━━ Quoted text

Winston Bruce, dressed in Savile Row Western, stops his horse beside the chute. “Who’s this, Ray?” he asks, smiling at Mel. He knows well enough who it is. This is himself 10 or 12 years ago — a kid from Canada reaching for the crown of the cowboy world. Bruce won it in 1961. Now he’s Arena Director, and given high marks by the cowboys for the calibre of his show.
“When you’re breaking a horse, you ride him till he won’t buck any more. Finally he learns that bucking doesn’t do any good. But these horses buck for nine seconds, and then it’s back to the stable, so if they like to buck it’s a good life for a horse. Out of the arena they’re just like other horses. Many of them are pets. ”
Mel stretches the halter rope back across the top of the saddle. He measures with fist and two extended thumbs behind the back of the pommel, to determine exactly how much rope to give his bronco. Then, holding the place on the rope firmly, he double-checks by passing it over Red Gold’s head and measuring beside his eye. Satisfied, he pulls a strand of mane and ties it into the rope at the place he has marked.
“My mother’s living room is full of trophy saddles. I think Fve got seven now, but none of them are the right size. Fll probably have to buy me a roping saddle. After I snap that World’s Champion buckle on my belt — this year, or next, or the one after, or whenever — I want to go in for roping and bareback riding, and try for allround cowboy.”
Mel does a sort of slow march up and down the alley behind the chutes, occasionally kicking his foot in a swift spurring motion, at the same time raising his
hand against an imaginary halter rope. It’s sort of like a man shadow boxing just before he goes into the ring, or a baseball player swinging a bat in the ondeck circle.
“We were at the National Finals in Oklahoma City. I thought it was a night event, so we were laying around the hotel room in the afternoon when somebody phoned and said the show was starting. There was a $10 fine for missing the grand entry, and I was s’posed to carry the Canadian flag. Man, we were running red lights... I jammed on the brakes just outside the arena, left my dad to park the camper, borrowed a horse and went riding in just as the band started to play. It was plain luck we didn’t plough somebody. I’d been in such a hurry I got my contact lenses in the wrong eye, andfor an hour I wondered why everything was blurred. I’se the laugh of the herdfor a while. ”

━━━━
━━ Given material

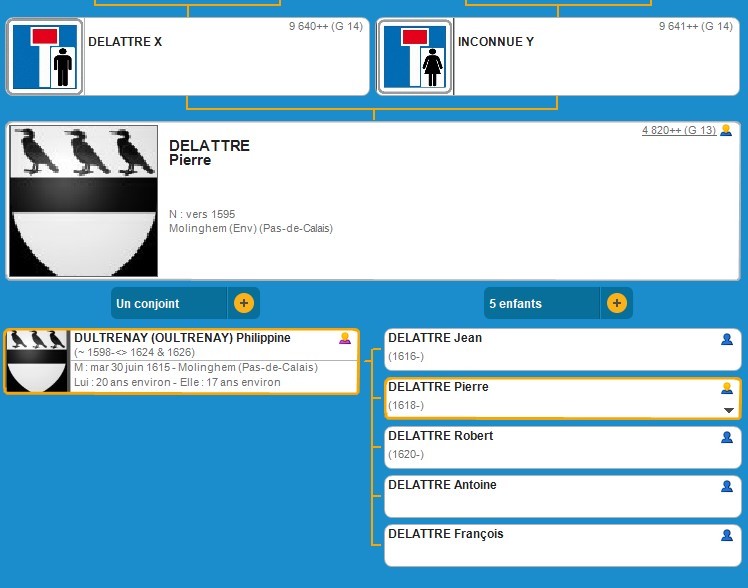Click person icon next to DELATTRE Antoine

(727, 487)
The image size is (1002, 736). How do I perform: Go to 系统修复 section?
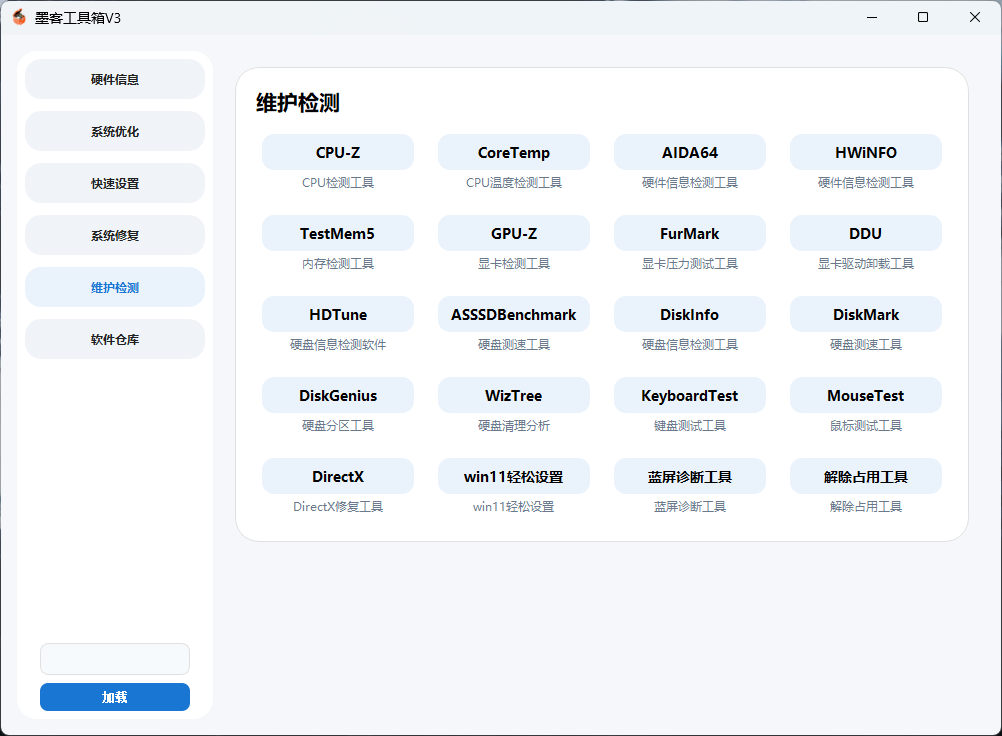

━━━━

● Tasks to perform:
1. In the rodeo excerpt, rewrite the paragraph beginning "Mel stretches the halter rope" as a short bulleted list that keeps its main steps.
2. According to the rodeo excerpt, in what year did Winston Bruce win the crown of the cowboy world?
3. Resume the rodeo excerpt, starting after its final sentence.

● Written answers:
1.
- Mel stretches the halter rope back across the top of the saddle.
- He measures with his fist and two extended thumbs behind the pommel to judge how much rope to give the bronco.
- Holding that spot, he double-checks by passing the rope over Red Gold's head and measuring beside the horse's eye.
- Satisfied, he ties a strand of mane into the rope at the marked place.

2. 1961

3.
At one moment he seems completely preoccupied and alone; then he stops to chat with a friend.
“You got to rake that booger. Your legs straighten till your heels are high in the neck. Then you bring them all the way back so the spurs rub his side clear to the saddle skirt. If you’ll do that, and you’re in rhythm with every jump, you ’ll make a 25 ride. That’s the perfect ride. You’ll never make it, but you always try for it. ”
It’s time. He climbs over the chute, and straddles Red Gold, his feet resting on the rails above the horse’s body. Then he lowers himself to the saddle and pushes his boots as far into the stirrups as they will go. He pulls his hat down, takes the rope at the place he marked, raises it in his left hand until it’s stretched tight, sinks deeper into the saddle, leans back, almost submerges his chin in his chest. His whole body is taut. He doesn’t speak. He doesn’t even nod — it’s more of an up-and-down shiver of his head. He keeps that chin welded to his chest.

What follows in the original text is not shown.